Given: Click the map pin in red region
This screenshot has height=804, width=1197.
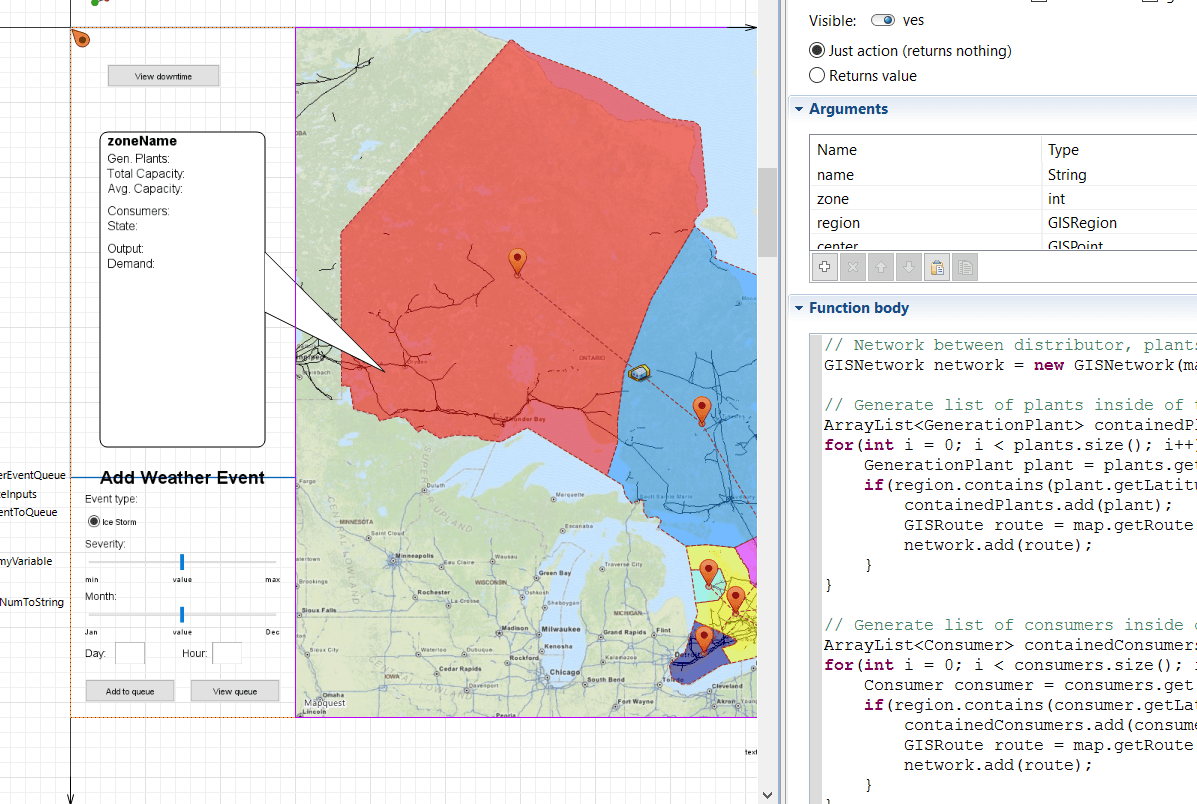Looking at the screenshot, I should (517, 261).
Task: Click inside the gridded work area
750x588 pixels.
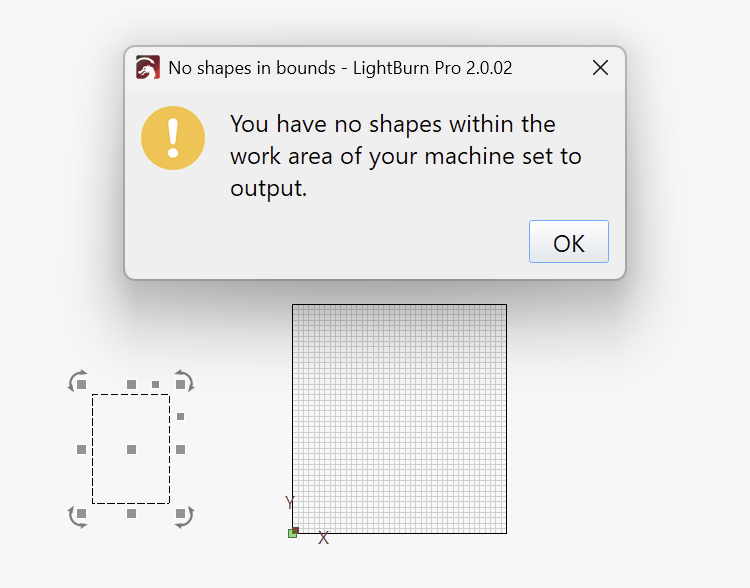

> DIRECTIONS FOR THIS TASK:
If a line in the entries above contains "Click", report it.

> SOLUTION TO THIS EXERCISE:
Given: Click the map pin in red region
Task: Click inside the gridded work area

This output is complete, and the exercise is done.